My best friend lived next door to Bubbles Discotheque. And one hung-over morning he gave me a copy of Ngugi wa Thiong'o's Decolonising the Mind to read. The book was very annoying. Did Ngugi know Neneh Cherry's inspirational story? Did he know that Kenya's richest man - Ketan Somaia, the man who tried to buy Mpumalanga - wore a suit made of gold and sat on the patio at Mount Kenya Safari Club with celebrities and Moi insiders? What did they do there? Sex. They would clink glasses, sequins would clatter to the ground and Hollywoody people would say, "Ohhhh, Ketan, Ketan, let's flashdance … "

So, that night we went out and drank in Bubbles and shimmered in white things and hitchhiked to Munyiris Take Away at four in the morning to eat the worst chips in the world. Did Ngugi read Harold Robbins? Did he know what kind of mind-blowing sex you could have in Los Angeles with cocaine rubbed on your genitals? Did he read inspirational literature, like I'll Take Manhattan, where a cute, girly-woman with czu ... cho … chutzpah had good sex, found love, beat the evil somebody-or-other who looked like Alexis Carrington and then climaxed with a career orgasm all over Manhattan? Even the Statue of Liberty winked.

- EXERCISE SET -
**A)** Decide whether each statement below agrees with the Bubbles Discotheque passage, answering yes or no and quoting the words of the passage that settle it. (i) The narrator's best friend lived next door to Bubbles Discotheque. (ii) The narrator found Decolonising the Mind very enjoyable. (iii) The narrator and company hitchhiked to Munyiris Take Away at four in the morning.
**B)** Quote the Bubbles Discotheque passage from "So, that night" up to and including "of Liberty winked.".
**C)** Write a continuation of the Bubbles Discotheque passage that picks up after its final sentence.

- SOURCE INFORMATION -
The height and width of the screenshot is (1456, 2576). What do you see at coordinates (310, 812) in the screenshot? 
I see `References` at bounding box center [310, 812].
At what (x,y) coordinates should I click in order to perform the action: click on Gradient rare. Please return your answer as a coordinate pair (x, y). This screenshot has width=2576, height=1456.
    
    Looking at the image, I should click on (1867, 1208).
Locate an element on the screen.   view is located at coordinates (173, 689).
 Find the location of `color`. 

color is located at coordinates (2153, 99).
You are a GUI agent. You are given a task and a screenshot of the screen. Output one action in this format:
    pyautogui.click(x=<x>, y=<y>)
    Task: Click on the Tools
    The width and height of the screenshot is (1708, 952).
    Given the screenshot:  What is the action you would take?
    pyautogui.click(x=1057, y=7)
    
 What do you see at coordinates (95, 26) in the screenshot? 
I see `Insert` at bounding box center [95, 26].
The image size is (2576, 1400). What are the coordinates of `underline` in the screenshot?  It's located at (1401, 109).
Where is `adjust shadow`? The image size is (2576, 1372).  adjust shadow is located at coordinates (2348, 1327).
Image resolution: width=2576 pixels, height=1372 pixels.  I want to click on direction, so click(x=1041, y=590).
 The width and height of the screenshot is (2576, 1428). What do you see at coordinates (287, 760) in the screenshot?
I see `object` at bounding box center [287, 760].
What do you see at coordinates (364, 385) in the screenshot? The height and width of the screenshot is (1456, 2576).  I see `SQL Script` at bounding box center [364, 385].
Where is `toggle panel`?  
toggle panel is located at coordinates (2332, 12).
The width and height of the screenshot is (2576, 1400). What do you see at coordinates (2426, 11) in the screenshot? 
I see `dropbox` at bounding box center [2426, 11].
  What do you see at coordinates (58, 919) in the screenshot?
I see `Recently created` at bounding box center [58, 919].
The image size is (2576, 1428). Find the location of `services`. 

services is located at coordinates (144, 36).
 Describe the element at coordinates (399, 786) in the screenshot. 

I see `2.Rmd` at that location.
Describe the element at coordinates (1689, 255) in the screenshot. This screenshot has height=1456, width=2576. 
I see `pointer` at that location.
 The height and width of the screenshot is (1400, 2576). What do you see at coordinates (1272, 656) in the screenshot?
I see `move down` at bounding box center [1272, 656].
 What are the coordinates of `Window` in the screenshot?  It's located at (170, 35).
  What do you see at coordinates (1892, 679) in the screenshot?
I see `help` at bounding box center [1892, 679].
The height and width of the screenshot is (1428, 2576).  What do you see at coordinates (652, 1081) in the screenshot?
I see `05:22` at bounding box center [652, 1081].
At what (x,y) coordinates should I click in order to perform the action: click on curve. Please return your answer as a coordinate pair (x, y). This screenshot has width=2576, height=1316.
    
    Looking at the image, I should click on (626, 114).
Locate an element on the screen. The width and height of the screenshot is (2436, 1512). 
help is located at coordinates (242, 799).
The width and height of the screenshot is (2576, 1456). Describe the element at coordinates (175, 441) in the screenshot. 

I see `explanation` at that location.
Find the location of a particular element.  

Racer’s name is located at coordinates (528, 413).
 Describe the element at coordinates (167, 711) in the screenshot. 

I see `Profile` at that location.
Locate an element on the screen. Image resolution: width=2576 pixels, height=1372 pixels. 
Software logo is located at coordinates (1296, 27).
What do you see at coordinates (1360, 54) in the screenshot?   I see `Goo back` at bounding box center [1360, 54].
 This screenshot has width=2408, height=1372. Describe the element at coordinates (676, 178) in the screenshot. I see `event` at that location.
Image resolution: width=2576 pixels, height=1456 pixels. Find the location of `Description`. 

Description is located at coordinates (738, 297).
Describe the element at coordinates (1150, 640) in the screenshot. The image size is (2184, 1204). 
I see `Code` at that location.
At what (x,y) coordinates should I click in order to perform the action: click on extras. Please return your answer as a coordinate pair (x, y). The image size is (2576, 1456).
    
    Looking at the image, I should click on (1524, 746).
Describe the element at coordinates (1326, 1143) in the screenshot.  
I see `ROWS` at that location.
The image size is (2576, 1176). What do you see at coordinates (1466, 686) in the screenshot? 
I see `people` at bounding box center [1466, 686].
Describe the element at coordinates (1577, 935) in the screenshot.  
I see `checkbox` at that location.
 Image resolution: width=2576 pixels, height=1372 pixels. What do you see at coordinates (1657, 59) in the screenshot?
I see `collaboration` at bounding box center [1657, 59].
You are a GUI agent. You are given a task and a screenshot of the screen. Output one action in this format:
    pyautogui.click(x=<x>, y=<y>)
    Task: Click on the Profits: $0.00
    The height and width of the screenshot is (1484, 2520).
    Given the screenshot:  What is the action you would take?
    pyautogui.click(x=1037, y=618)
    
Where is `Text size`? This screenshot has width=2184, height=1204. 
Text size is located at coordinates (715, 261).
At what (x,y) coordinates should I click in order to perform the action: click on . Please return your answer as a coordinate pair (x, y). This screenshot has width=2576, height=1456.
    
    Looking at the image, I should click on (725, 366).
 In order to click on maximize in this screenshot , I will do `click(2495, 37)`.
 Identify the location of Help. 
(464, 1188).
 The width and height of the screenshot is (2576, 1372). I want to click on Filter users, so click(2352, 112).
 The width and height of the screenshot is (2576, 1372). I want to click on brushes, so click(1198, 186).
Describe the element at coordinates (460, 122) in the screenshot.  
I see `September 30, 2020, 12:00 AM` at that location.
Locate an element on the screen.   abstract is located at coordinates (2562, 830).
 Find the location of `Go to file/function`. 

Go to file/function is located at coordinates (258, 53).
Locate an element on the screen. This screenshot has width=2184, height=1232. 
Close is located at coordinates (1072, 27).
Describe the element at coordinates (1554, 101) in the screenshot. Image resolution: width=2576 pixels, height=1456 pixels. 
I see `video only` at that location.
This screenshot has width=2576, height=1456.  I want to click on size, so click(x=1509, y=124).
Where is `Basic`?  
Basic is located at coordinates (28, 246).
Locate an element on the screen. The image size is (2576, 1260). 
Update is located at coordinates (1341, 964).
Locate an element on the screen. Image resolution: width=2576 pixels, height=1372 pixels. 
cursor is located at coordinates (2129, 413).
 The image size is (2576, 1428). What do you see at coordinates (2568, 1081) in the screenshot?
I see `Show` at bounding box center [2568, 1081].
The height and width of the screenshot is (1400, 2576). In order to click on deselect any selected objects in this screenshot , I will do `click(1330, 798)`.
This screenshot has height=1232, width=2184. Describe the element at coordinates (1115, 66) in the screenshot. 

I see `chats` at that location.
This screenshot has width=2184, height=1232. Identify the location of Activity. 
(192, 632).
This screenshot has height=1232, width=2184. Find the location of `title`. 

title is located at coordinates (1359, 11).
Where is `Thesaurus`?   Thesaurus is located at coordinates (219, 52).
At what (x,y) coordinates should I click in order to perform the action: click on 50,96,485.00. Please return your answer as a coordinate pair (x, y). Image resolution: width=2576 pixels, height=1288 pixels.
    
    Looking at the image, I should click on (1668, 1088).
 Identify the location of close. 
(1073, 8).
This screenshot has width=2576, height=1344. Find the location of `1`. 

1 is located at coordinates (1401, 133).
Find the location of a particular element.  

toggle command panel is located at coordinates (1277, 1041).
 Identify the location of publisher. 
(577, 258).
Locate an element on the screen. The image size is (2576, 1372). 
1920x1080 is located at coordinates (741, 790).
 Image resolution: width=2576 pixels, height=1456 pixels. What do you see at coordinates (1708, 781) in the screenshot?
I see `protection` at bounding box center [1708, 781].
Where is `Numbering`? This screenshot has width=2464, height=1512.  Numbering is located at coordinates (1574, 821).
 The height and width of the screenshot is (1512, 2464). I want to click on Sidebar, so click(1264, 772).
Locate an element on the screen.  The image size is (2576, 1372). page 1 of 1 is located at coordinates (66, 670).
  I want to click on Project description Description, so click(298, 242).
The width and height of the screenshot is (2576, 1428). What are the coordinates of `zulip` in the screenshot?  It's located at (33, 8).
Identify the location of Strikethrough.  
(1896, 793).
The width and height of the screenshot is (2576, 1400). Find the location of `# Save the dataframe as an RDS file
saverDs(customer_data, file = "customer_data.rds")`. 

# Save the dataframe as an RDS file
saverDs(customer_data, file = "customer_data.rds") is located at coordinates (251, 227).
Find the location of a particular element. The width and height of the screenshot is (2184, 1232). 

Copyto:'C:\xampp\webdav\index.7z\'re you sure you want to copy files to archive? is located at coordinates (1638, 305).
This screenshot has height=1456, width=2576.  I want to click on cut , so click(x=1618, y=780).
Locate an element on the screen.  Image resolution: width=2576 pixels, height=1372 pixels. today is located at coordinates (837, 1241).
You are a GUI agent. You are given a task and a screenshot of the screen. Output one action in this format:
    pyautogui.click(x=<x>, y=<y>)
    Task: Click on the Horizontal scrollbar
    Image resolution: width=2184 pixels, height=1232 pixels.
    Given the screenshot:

- PER-TASK OUTPUTS -
**A)**
(i) Yes: "My best friend lived next door to Bubbles Discotheque."
(ii) No: "The book was very annoying."
(iii) Yes: "hitchhiked to Munyiris Take Away at four in the morning"

**B)**
So, that night we went out and drank in Bubbles and shimmered in white things and hitchhiked to Munyiris Take Away at four in the morning to eat the worst chips in the world. Did Ngugi read Harold Robbins? Did he know what kind of mind-blowing sex you could have in Los Angeles with cocaine rubbed on your genitals? Did he read inspirational literature, like I'll Take Manhattan, where a cute, girly-woman with czu ... cho … chutzpah had good sex, found love, beat the evil somebody-or-other who looked like Alexis Carrington and then climaxed with a career orgasm all over Manhattan? Even the Statue of Liberty winked.

**C)**
Did Ngugi read Wilbur Smith, who introduced the idea to all my peers that all Africans have very big penises? Three times, he said, the size of a white man's. And Wilbur would know. After all, he loved Matebeleland. Why didn't Ngugi have a sailboat on the back cover of his books, where he would be shown wearing a white suit and discussing Afro things over a bottle of champagne? Did he know that I texturised my hair so that it would be easier to manage? Oh Ngugi. You know, adults would say, sorrowfully, the problem with Ngugi is that he is so … ideological.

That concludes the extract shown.